WHAT YOU SHOULD DO: When you restate the records, do so word for word and omit any picture they contain.

DATA PROVIDED:
== Segment start ==

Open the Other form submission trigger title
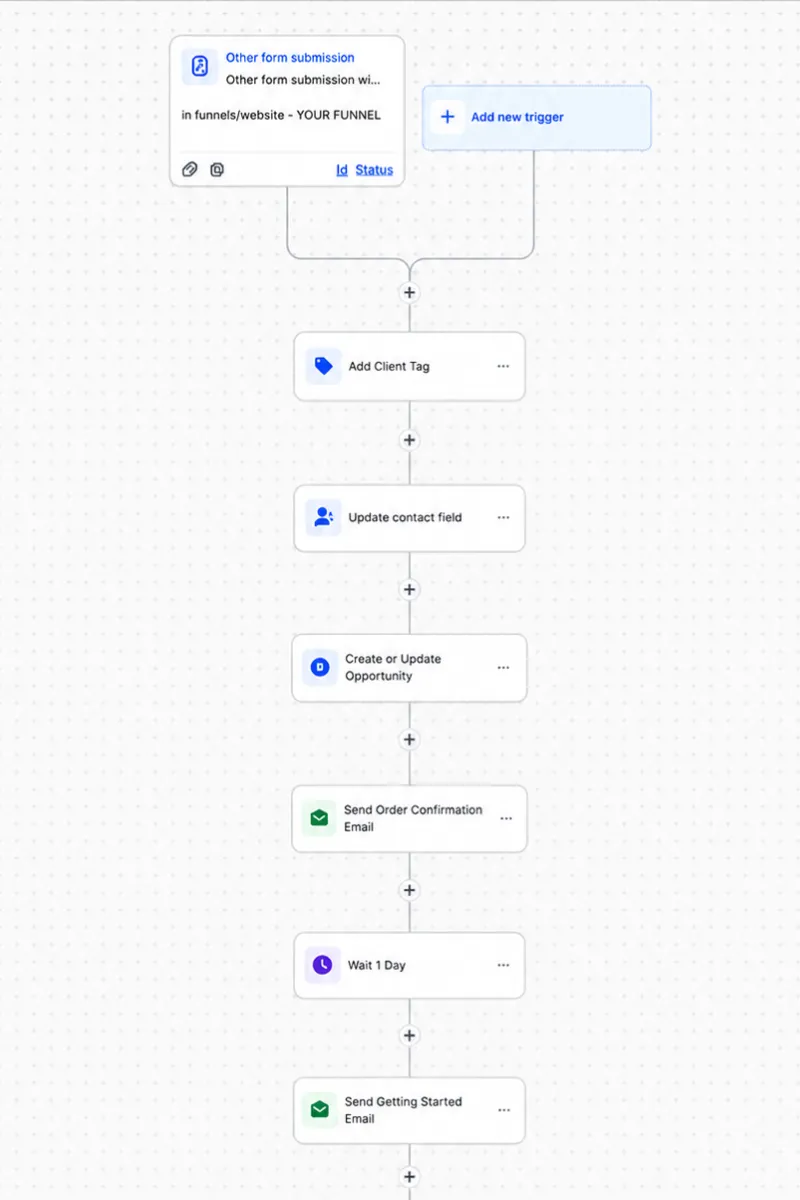Image resolution: width=800 pixels, height=1200 pixels. (x=290, y=58)
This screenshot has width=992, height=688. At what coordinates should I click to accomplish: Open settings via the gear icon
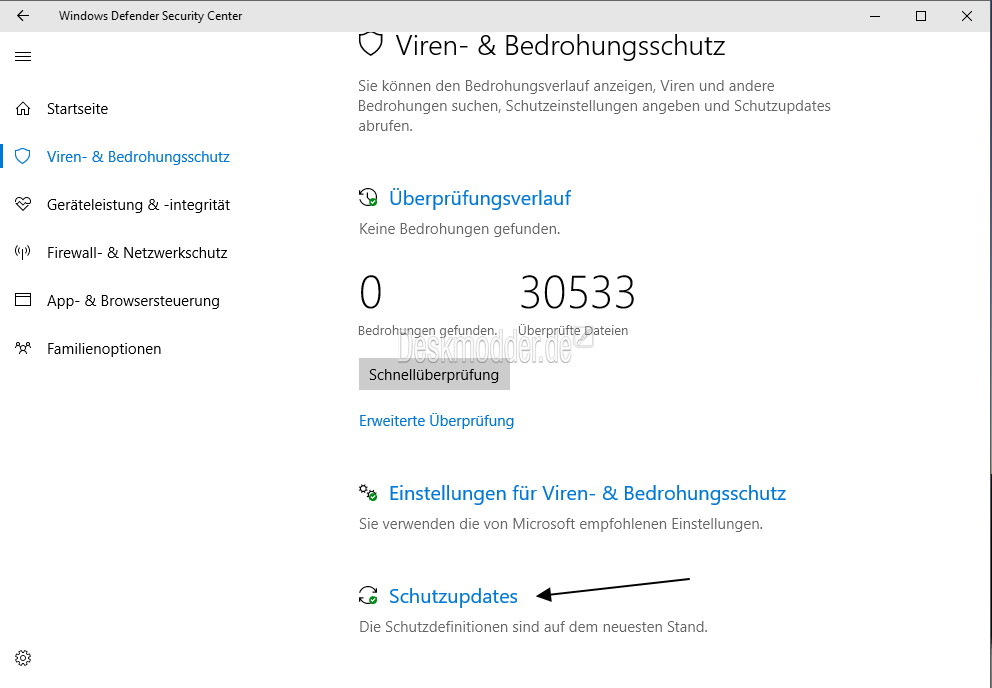[x=23, y=658]
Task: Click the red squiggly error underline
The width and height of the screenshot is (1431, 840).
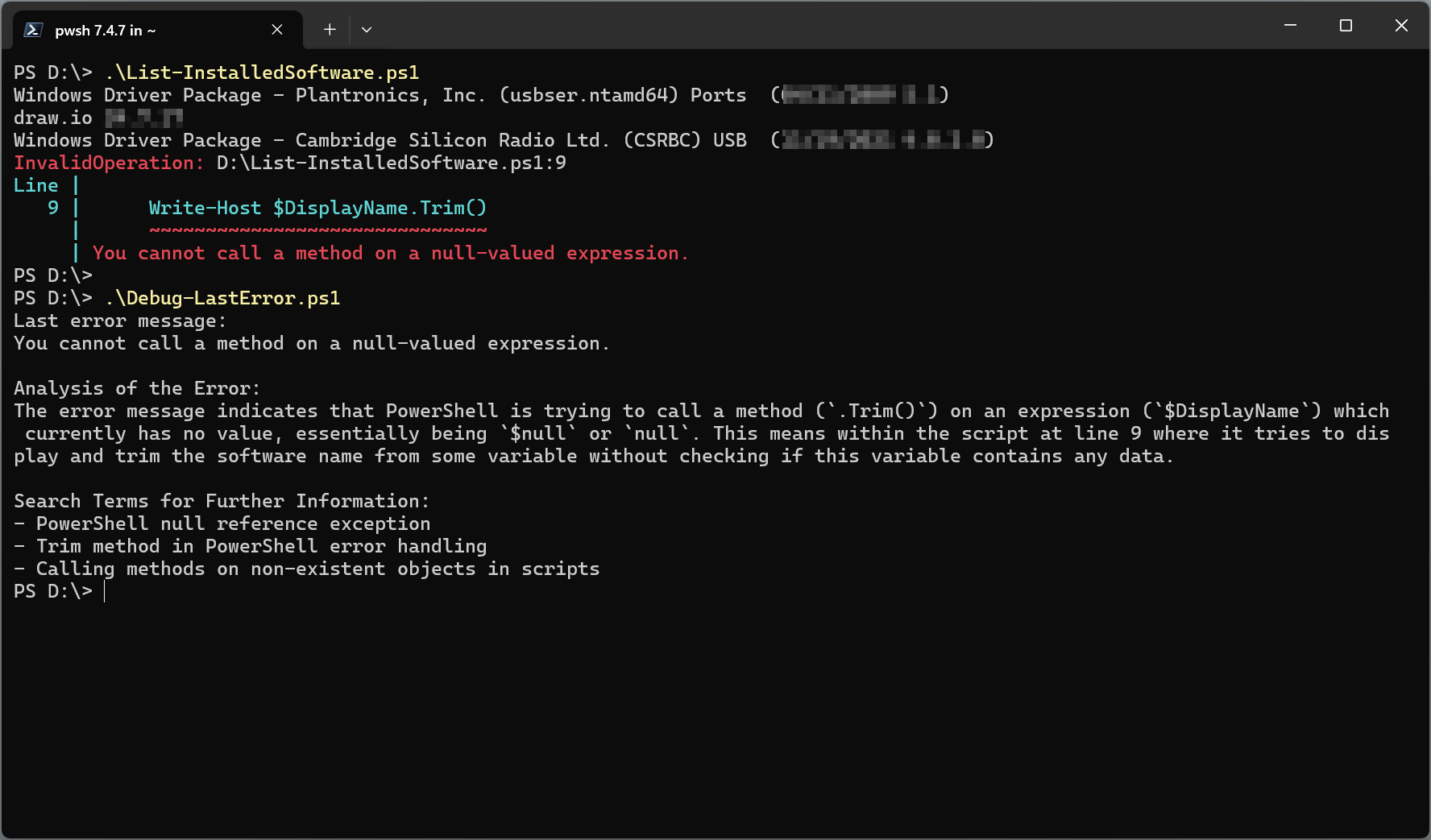Action: click(x=317, y=230)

== Segment end ==

YOUR SOLUTION:
Open the Other form submission trigger title
Image resolution: width=800 pixels, height=1200 pixels. (x=290, y=58)
This screenshot has width=992, height=688. At what coordinates should I click to accomplish: Open settings via the gear icon
[x=23, y=658]
Task: Click the red squiggly error underline
The width and height of the screenshot is (1431, 840).
Action: click(x=317, y=230)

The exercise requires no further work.